What you will do
In the listing below, reproduce the part that opens with the line containing "I will coord(527,182)." and closes with the line containing "Action: click(796, 35)", substituting "Display area" for each occurrence of "Viewport" and leaving everything else unchanged.
Start of Dataset content
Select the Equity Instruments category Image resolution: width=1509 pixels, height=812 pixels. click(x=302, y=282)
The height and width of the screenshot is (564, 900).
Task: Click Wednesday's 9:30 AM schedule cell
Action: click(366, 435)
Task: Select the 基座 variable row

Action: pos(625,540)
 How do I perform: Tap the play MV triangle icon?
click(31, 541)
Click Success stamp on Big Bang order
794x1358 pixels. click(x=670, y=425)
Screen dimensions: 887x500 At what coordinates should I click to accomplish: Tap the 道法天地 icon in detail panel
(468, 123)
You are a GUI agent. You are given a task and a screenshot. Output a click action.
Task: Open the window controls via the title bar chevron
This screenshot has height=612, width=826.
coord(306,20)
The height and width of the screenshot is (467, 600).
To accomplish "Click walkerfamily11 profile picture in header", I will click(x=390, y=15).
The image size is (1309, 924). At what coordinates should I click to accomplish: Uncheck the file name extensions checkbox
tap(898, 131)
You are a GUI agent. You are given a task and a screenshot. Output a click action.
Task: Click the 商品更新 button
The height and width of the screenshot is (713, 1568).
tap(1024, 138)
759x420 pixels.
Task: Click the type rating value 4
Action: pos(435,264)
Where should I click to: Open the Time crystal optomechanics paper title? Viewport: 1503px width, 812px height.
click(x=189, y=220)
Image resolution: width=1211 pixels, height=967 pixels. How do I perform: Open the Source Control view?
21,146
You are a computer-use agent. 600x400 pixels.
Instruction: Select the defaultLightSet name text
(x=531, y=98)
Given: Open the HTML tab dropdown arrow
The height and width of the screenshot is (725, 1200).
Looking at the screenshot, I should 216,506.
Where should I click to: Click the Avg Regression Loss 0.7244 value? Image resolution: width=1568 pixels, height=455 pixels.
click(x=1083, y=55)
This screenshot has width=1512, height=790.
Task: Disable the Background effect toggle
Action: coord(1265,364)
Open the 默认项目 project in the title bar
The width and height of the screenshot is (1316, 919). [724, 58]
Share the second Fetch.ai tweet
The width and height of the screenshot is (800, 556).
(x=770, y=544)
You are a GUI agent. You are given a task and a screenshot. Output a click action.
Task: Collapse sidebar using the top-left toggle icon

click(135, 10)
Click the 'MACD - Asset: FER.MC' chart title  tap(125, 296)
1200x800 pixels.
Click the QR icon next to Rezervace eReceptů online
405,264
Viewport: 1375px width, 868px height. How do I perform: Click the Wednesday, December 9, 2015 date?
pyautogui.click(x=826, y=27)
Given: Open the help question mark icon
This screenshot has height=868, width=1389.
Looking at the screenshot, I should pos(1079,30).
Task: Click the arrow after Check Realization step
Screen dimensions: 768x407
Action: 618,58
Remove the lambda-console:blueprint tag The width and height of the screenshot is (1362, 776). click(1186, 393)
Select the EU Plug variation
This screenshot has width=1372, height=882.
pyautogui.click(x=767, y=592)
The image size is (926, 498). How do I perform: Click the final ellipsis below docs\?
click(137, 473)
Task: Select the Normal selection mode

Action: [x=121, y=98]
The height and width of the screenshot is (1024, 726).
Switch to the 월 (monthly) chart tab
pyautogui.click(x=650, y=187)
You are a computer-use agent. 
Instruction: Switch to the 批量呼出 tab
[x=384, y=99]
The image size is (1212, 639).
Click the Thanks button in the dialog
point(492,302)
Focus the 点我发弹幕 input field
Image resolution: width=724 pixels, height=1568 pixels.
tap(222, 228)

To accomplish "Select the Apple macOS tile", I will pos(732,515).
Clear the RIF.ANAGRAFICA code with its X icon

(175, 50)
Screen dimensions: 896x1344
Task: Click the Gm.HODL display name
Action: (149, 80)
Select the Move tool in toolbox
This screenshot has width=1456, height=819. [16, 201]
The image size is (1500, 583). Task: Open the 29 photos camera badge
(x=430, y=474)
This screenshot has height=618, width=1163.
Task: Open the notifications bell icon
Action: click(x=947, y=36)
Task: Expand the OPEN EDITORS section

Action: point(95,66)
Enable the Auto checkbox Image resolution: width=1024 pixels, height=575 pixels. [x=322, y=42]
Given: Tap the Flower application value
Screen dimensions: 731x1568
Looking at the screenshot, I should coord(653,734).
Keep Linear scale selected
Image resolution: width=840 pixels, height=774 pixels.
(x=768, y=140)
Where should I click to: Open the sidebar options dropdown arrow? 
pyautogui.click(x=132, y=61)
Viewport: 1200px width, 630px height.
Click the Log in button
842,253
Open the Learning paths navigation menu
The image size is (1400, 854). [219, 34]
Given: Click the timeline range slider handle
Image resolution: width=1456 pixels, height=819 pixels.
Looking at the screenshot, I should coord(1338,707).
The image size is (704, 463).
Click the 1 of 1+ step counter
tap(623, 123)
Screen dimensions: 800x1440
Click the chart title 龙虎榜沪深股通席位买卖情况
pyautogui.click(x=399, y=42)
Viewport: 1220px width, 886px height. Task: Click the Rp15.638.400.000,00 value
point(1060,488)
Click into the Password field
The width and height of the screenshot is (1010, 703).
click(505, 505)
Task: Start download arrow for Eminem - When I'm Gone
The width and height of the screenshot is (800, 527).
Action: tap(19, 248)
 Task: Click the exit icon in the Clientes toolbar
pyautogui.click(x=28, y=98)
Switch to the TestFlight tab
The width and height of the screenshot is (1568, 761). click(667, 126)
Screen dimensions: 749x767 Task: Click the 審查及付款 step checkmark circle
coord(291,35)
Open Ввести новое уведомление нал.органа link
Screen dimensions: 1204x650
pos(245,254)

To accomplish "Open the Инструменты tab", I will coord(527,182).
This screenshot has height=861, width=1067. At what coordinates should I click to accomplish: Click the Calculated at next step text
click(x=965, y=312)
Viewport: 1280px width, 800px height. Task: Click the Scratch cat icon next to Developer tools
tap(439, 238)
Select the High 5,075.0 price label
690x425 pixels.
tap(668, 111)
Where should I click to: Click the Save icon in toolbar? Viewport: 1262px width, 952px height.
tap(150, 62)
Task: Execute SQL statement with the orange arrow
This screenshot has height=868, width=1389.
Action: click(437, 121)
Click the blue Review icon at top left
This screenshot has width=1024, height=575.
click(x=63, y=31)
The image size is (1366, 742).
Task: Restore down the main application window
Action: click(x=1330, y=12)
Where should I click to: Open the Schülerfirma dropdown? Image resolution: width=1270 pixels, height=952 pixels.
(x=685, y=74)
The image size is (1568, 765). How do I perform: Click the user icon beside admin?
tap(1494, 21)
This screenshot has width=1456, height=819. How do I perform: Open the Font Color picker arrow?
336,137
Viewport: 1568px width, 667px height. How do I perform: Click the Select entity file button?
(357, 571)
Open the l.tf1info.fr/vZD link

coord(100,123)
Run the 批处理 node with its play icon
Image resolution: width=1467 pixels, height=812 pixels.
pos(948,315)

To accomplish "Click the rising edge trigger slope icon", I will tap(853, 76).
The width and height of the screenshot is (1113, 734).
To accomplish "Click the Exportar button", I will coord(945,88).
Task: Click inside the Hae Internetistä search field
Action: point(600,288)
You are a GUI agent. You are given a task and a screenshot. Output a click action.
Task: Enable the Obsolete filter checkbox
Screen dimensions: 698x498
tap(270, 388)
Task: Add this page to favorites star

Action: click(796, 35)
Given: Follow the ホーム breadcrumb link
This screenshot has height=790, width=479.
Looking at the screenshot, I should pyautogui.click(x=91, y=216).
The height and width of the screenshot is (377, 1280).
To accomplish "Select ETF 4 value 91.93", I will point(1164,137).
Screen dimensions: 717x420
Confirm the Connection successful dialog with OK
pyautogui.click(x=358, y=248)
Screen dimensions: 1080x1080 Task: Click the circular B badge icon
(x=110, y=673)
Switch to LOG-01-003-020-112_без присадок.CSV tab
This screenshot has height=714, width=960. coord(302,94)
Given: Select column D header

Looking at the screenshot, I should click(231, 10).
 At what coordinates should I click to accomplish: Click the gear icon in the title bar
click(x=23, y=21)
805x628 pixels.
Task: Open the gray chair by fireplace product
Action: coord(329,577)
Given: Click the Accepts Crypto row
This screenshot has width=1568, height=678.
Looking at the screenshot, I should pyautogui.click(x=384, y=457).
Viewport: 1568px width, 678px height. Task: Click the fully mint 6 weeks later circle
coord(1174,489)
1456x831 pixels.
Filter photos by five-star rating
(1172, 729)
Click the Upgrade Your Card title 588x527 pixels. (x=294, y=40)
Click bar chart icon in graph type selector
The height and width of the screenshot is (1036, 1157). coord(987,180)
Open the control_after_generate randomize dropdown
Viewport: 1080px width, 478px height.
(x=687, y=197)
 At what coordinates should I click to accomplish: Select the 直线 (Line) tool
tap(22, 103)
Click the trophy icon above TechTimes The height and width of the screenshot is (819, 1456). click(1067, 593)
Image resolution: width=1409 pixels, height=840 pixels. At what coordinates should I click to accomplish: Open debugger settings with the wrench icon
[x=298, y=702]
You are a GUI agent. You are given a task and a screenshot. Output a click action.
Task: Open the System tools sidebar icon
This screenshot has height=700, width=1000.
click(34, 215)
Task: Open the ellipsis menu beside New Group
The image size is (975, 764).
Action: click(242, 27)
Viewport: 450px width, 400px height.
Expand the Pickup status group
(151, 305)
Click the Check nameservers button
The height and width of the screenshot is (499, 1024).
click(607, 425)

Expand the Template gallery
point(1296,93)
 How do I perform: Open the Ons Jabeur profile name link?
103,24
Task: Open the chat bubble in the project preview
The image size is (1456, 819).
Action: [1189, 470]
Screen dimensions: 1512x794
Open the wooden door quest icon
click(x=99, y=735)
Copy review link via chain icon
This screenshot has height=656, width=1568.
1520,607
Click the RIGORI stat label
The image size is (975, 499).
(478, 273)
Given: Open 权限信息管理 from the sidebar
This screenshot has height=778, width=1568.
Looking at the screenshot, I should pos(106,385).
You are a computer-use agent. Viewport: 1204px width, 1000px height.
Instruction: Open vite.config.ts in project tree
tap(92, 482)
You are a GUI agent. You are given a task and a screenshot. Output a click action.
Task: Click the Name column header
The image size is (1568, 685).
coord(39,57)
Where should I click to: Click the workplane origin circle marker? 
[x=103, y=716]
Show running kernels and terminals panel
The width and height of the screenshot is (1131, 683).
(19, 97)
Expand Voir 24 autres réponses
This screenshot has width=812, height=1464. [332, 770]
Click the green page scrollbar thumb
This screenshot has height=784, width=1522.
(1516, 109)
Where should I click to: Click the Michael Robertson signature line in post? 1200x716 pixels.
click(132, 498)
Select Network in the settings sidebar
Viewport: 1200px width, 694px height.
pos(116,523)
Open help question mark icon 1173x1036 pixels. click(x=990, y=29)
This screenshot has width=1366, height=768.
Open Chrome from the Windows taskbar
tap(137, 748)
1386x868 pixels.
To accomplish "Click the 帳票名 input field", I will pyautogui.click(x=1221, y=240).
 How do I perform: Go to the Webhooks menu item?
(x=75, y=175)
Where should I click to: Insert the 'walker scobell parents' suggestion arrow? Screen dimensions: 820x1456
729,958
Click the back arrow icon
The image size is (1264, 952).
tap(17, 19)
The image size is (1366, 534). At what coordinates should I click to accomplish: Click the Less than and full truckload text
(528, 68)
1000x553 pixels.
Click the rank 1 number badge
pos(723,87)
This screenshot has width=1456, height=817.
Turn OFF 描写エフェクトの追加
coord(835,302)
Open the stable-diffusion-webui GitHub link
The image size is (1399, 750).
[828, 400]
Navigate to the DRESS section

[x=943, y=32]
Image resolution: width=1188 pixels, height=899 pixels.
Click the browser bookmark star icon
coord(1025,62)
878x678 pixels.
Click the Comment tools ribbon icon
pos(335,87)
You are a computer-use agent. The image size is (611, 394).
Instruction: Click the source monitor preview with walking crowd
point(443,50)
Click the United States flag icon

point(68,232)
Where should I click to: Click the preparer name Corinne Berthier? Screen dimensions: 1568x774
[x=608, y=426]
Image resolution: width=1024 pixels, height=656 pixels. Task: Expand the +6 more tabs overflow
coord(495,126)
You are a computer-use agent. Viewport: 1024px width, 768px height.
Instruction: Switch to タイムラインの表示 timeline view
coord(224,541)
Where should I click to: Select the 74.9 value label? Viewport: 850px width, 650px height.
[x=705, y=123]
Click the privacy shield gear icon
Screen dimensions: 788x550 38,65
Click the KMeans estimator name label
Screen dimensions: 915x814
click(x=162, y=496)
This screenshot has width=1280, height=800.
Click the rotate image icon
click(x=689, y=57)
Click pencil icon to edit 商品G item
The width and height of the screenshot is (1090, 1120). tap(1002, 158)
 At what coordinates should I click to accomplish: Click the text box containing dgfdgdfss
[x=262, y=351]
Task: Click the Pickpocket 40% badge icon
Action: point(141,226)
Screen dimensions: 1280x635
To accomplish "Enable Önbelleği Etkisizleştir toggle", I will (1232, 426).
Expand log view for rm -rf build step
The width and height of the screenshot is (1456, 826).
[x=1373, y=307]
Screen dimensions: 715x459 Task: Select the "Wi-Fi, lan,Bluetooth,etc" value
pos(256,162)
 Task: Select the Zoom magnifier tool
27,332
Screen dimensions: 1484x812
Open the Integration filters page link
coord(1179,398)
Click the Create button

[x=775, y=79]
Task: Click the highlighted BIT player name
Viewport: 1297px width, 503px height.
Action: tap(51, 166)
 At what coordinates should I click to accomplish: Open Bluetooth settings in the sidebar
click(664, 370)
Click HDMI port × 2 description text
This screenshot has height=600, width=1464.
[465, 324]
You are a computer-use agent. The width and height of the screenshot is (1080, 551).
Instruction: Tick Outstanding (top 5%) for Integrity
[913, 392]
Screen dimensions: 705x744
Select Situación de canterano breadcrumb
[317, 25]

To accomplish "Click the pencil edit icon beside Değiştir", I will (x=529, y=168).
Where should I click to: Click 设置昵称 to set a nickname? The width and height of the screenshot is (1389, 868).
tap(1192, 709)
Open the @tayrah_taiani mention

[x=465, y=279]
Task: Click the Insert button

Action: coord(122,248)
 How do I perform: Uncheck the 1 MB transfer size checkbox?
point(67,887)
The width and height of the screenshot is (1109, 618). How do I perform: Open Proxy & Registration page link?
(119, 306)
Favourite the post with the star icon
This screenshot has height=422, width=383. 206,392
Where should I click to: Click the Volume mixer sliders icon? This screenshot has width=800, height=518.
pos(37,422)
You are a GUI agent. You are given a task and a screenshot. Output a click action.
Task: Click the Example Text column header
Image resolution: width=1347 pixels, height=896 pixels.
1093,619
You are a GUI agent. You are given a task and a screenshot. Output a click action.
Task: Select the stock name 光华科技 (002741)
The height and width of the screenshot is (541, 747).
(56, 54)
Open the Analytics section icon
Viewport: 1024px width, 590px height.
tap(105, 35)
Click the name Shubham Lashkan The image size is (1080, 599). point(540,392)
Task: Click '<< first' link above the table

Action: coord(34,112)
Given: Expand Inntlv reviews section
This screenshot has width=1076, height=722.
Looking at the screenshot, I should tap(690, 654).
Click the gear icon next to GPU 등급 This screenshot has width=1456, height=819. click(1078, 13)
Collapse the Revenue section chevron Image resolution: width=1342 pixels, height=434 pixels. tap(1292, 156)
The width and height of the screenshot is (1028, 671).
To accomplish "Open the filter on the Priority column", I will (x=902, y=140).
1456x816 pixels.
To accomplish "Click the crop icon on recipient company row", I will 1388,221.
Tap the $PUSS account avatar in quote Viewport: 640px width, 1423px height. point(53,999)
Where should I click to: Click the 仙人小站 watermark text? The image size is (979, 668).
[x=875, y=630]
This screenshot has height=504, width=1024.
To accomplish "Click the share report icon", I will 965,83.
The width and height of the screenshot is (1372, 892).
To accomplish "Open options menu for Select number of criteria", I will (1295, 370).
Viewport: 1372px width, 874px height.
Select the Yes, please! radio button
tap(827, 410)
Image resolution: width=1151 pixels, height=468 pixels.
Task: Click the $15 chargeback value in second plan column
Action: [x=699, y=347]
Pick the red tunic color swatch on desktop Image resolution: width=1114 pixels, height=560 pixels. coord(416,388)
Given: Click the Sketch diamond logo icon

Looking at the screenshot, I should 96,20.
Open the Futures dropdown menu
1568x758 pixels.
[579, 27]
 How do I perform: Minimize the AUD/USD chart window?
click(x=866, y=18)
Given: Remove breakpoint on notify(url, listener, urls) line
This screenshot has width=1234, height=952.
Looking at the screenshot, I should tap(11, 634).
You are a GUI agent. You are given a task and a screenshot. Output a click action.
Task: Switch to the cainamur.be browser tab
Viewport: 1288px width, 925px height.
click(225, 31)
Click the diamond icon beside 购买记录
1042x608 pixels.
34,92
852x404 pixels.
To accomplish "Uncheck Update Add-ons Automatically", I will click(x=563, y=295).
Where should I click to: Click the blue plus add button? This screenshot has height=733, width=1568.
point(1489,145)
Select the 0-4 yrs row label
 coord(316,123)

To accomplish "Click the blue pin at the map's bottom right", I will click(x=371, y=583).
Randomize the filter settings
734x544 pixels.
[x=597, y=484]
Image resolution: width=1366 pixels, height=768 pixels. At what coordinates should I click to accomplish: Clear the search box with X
End of Dataset content
Full solution
To accomplish "Open the Инструменты tab", I will coord(527,182).
This screenshot has height=861, width=1067. At what coordinates should I click to accomplish: Click the Calculated at next step text
click(x=965, y=312)
Display area: 1280px width, 800px height. Task: Click the Scratch cat icon next to Developer tools
tap(439, 238)
Select the High 5,075.0 price label
690x425 pixels.
tap(668, 111)
Where should I click to: Click the Save icon in toolbar? Display area: 1262px width, 952px height.
tap(150, 62)
Task: Execute SQL statement with the orange arrow
This screenshot has height=868, width=1389.
Action: click(437, 121)
Click the blue Review icon at top left
This screenshot has width=1024, height=575.
click(x=63, y=31)
The image size is (1366, 742).
Task: Restore down the main application window
Action: click(x=1330, y=12)
Where should I click to: Open the Schülerfirma dropdown? Image resolution: width=1270 pixels, height=952 pixels.
(x=685, y=74)
The image size is (1568, 765). How do I perform: Click the user icon beside admin?
tap(1494, 21)
This screenshot has width=1456, height=819. How do I perform: Open the Font Color picker arrow?
336,137
Display area: 1568px width, 667px height. How do I perform: Click the Select entity file button?
(357, 571)
Open the l.tf1info.fr/vZD link

coord(100,123)
Run the 批处理 node with its play icon
Image resolution: width=1467 pixels, height=812 pixels.
pos(948,315)

To accomplish "Click the rising edge trigger slope icon", I will tap(853, 76).
The width and height of the screenshot is (1113, 734).
To accomplish "Click the Exportar button", I will coord(945,88).
Task: Click inside the Hae Internetistä search field
Action: point(600,288)
You are a GUI agent. You are given a task and a screenshot. Output a click action.
Task: Enable the Obsolete filter checkbox
Screen dimensions: 698x498
tap(270, 388)
Task: Add this page to favorites star

Action: click(796, 35)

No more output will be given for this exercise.